I limiti strutturali: una realtà da accettare

Esistono vincoli oggettivi che l’Italia, come paese di medie dimensioni, non può realisticamente superare. Questi limiti non devono essere visti come un fallimento, ma come una realtà che impone una strategia chiara: concentrarsi sull’utilizzo dell’AI piuttosto che sulla sua creazione.

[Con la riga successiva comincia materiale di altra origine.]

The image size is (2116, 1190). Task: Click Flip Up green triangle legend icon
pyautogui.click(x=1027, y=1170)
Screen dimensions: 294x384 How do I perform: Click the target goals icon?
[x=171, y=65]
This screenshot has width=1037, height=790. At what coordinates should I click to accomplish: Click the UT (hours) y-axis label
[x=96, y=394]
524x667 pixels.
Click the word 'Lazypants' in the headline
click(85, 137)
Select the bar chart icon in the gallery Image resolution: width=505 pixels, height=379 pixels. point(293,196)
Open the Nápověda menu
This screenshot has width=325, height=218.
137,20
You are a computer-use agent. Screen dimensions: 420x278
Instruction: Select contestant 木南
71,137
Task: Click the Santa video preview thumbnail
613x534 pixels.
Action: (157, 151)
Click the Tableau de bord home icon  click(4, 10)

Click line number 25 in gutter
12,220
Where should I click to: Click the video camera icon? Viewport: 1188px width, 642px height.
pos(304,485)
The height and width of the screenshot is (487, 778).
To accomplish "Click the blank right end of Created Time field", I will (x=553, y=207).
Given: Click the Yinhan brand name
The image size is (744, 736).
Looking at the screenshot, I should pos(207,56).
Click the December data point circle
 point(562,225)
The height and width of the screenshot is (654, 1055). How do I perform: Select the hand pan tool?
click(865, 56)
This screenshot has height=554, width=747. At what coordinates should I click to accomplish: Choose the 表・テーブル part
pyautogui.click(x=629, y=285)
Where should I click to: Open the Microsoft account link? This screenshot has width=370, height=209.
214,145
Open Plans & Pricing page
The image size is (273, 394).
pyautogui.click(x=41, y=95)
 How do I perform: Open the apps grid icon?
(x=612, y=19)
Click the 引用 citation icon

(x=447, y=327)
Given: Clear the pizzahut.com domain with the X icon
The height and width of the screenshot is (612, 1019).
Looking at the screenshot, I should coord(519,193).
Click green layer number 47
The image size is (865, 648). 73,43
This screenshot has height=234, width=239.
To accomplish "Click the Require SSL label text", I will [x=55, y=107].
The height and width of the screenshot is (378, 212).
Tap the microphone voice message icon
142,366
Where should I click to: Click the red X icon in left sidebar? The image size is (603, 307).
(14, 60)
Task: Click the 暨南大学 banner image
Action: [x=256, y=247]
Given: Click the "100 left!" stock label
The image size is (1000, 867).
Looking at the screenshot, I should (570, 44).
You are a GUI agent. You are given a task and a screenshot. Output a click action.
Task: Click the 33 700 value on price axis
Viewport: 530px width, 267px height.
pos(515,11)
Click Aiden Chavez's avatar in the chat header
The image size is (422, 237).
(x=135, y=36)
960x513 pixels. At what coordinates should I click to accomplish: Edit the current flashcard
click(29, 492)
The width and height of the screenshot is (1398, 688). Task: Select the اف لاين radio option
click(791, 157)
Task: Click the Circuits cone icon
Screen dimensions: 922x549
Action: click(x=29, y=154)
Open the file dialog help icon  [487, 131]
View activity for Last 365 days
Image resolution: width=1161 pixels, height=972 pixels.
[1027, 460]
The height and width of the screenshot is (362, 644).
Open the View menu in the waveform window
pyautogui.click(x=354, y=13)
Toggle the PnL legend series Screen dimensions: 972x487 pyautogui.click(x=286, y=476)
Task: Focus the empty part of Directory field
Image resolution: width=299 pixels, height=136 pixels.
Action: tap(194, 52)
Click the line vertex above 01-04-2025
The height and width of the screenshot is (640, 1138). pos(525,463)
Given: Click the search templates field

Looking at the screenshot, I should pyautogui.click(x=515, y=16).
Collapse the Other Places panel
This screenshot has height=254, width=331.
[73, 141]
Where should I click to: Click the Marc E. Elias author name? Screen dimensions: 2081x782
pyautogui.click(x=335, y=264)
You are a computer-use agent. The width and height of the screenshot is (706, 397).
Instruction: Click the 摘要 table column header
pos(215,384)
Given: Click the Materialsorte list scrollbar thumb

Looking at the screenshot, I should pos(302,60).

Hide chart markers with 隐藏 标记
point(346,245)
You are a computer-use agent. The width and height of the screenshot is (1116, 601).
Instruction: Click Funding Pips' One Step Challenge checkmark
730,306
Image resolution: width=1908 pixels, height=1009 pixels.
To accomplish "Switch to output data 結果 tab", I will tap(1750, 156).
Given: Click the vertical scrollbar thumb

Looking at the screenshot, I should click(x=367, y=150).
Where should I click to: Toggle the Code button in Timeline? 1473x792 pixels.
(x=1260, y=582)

Infrastrutture e conoscenza di frontiera

Nell’innovazione tecnologica il successo richiede due componenti fondamentali: la ricerca e la realizzazione applicativa con le relative infrastrutture.

Nel campo dell’AI, entrambi questi elementi sono oggi concentrati in poche superpotenze globali. I data center necessari per addestrare i grandi modelli linguistici (LLM) e l’innovazione di frontiera sono quasi interamente nelle mani di Stati Uniti e Cina. L’Italia è, per dimensione economica e demografica, un importatore netto di tecnologie AI per quanto riguarda sia i modelli sia le infrastrutture critiche.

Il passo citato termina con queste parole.